Problem to work on: The reply is to be the lines from the one with "Screen dimensions: 579x663" through the last line of the records below, each retyped exactly, with pictures left out.

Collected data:
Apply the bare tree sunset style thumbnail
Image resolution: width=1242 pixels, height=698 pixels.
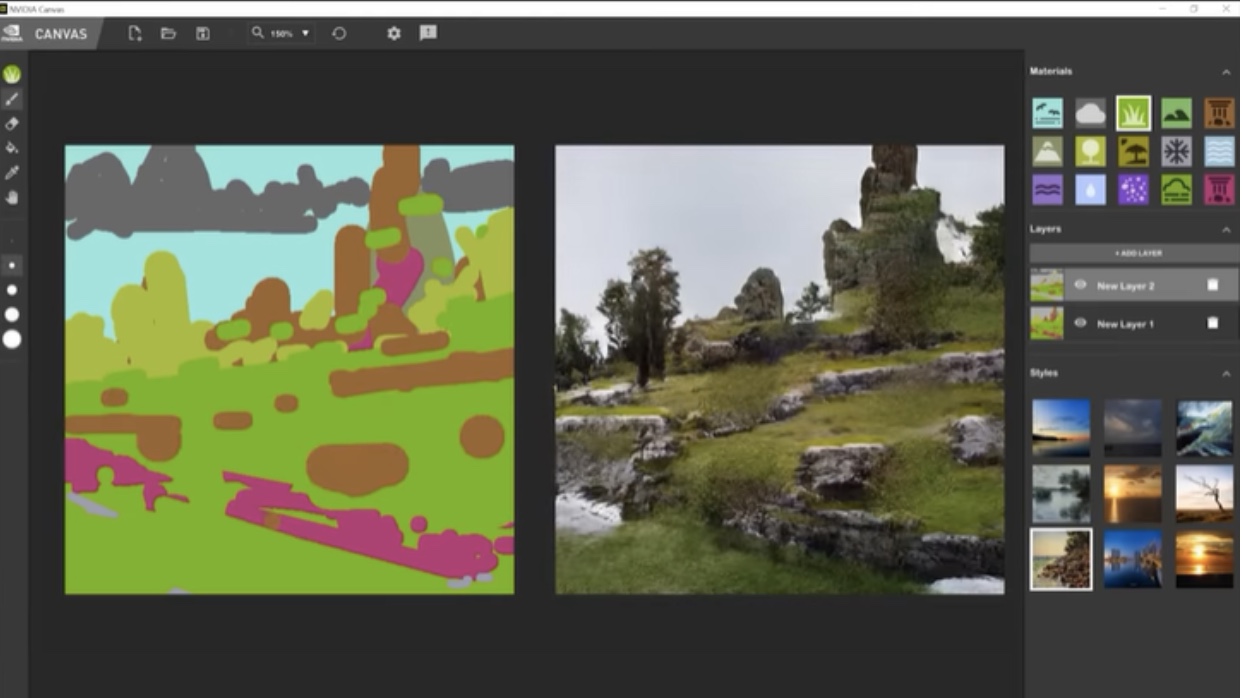pyautogui.click(x=1204, y=492)
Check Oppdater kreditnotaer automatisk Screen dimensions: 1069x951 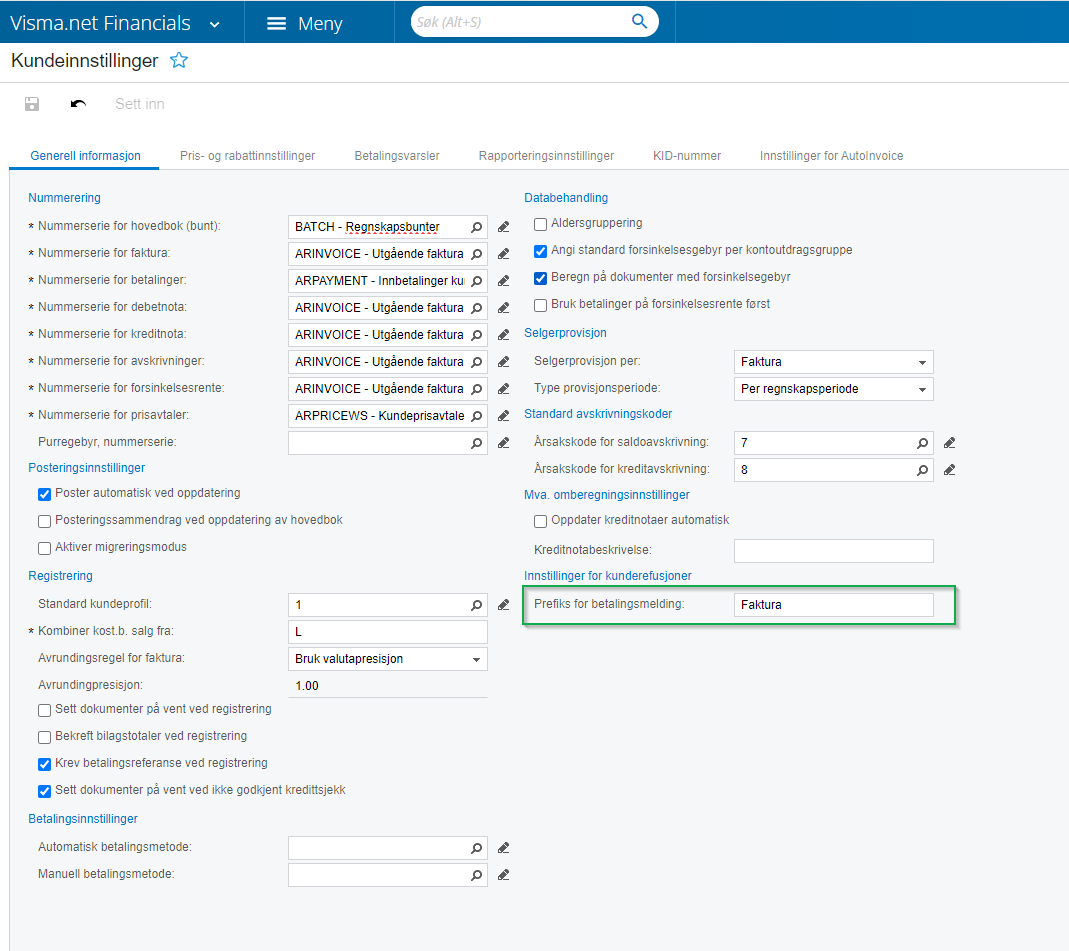pos(541,521)
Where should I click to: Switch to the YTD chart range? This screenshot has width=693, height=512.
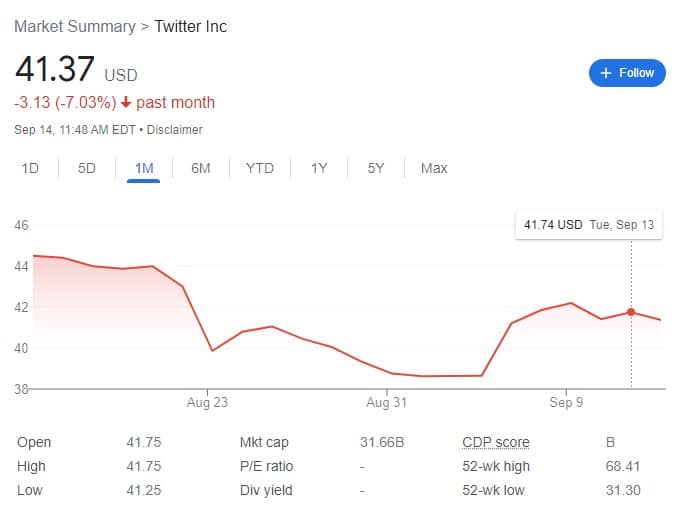(260, 168)

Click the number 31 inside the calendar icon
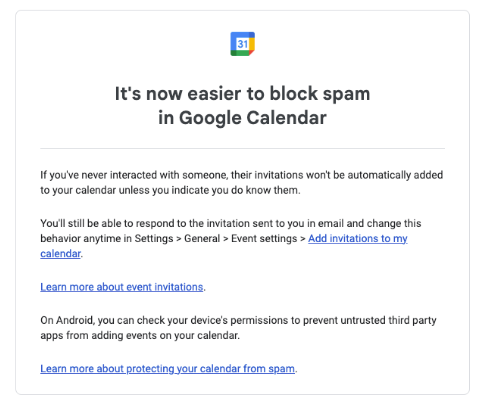click(242, 44)

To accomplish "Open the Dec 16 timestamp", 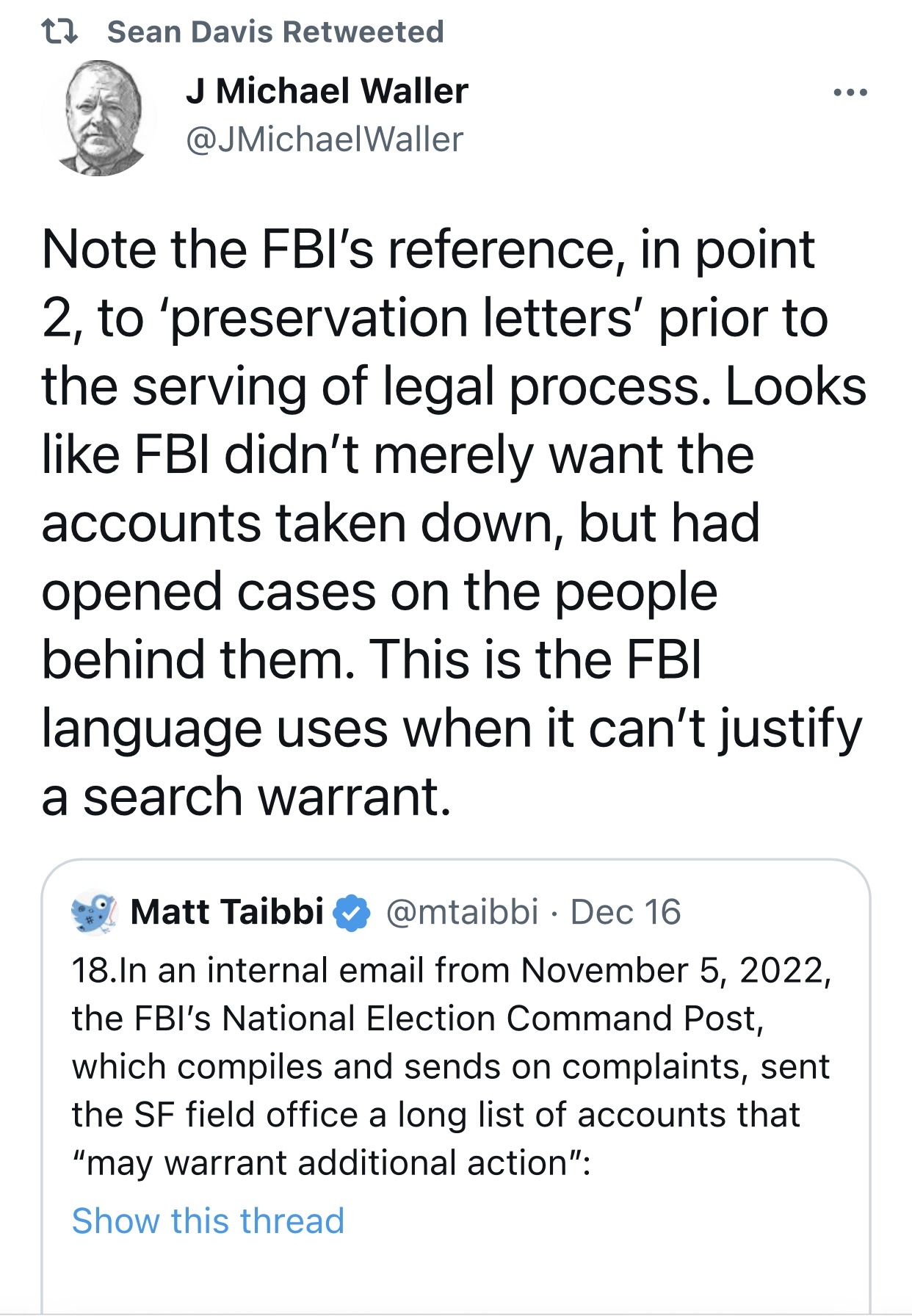I will click(626, 912).
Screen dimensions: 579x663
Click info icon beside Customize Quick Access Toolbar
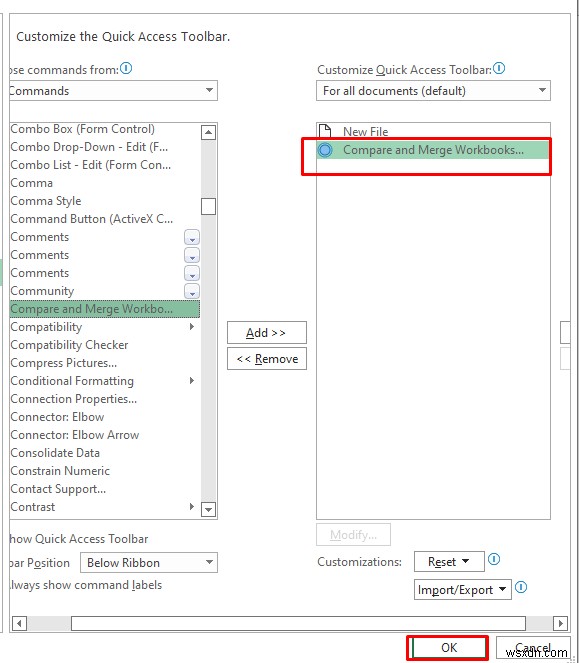coord(499,68)
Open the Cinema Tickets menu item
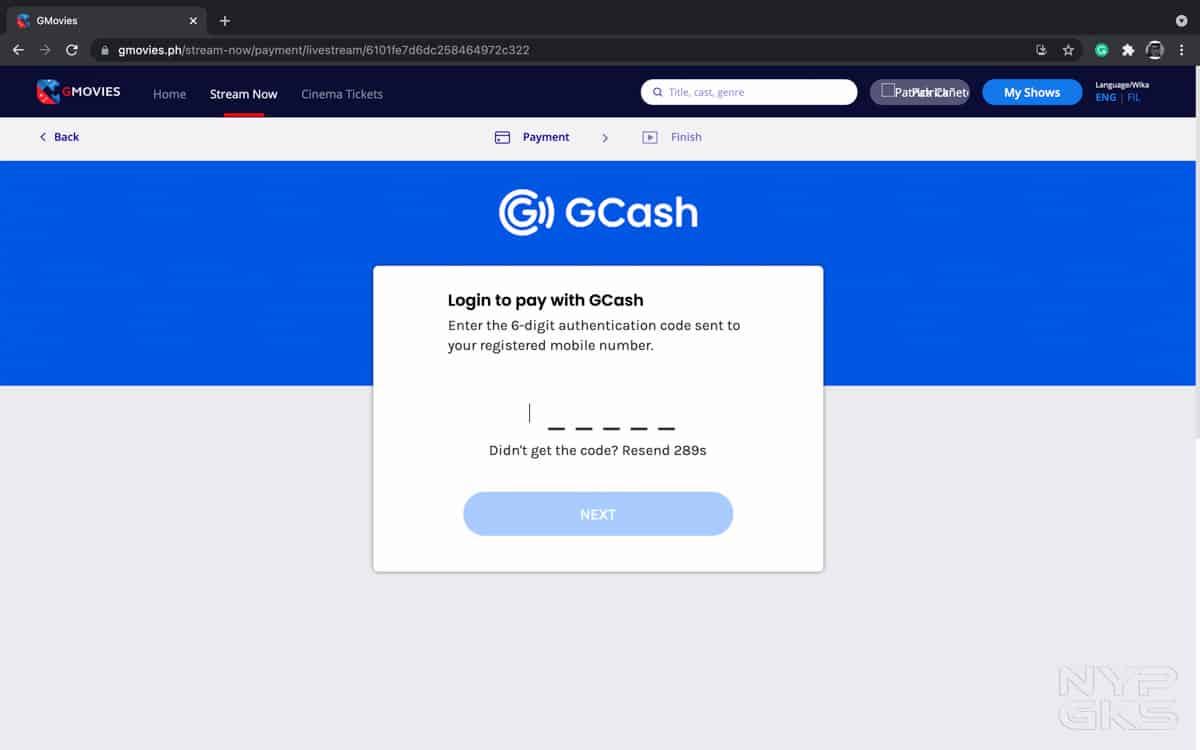The height and width of the screenshot is (750, 1200). (x=342, y=94)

Answer to this problem:
Screen dimensions: 579x663
Click info icon beside Customize Quick Access Toolbar
coord(499,68)
Open the Cinema Tickets menu item
The height and width of the screenshot is (750, 1200). (x=342, y=94)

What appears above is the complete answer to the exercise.